Zagreb (AFP) - A pharmaceutical executive and political novice, Tihomir Oreskovic has become Croatia's premier after spending just a few years in the country and speaking only rusty Croatian, prompting some to question his credentials for the post.
Little known to his countrymen before his unexpected nomination, the 49-year-old was considered a compromise, unifying figure for a new conservative coalition after a November election failed to produce an outright winner.
"In terms of finance, I'm a fiscal conservative. In business terms, I'm not a supporter of risky moves and experiments... Politically, I belong to the centre ground," he told local media when he was put forward.
He and 22 members of his cabinet were sworn in inside Croatia's parliament late on Friday.
Born in the capital Zagreb in 1966, Oreskovic moved with his parents to Canada only two years later, where he graduated with a degree in chemistry and finished his MBA studies in finance and information systems.
A citizen of both Canada and Croatia, he began his professional career in 1992 with pharmaceutical giant Eli Lilly, then joined Teva in 2005, holding the company's top managerial positions in both countries.
In 2009 he joined Croatia's largest pharma company PLIVA, which became a Teva unit, where he was president of the management board.

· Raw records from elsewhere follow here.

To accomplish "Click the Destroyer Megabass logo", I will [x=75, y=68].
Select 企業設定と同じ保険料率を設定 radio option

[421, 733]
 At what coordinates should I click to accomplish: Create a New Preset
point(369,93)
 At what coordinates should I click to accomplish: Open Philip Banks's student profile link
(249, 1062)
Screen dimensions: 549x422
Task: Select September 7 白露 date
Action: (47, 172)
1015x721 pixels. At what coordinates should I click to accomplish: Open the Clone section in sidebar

Last April, Oreskovic was named Teva's chief financial officer for global generic medicines.
Colleagues and friends describe the new premier as a hard-working manager with good diplomatic skills and his nomination has been hailed by the business community in Croatia, which is badly in need of foreign investment.
Some analysts say Oreskovic's lack of complex political ties could be an advantage, but others warned that leading a company and the state were different challenges, questioning his ability to act independently.
"A premier is not only in charge of economic issues... This (nomination) leaves an impression that someone was made prime minister as a facade while someone else would pull the strings," said sociologist Dusko Sekulic.
A married father-of-four, Oreskovic is perceived as a discreet family man, who in his spare time enjoys mountain biking and fishing in the Croatian countryside.
Although Oreskovic moved back to his homeland in 2009, the time spent abroad has left his Croatian rusty and accented, sparking jokes on social media and criticism from some commentators.
He argued that although he intended to improve his Croatian, it was more important to focus on the economy, saying: "I hope Croatians will not hold my language mistakes against me."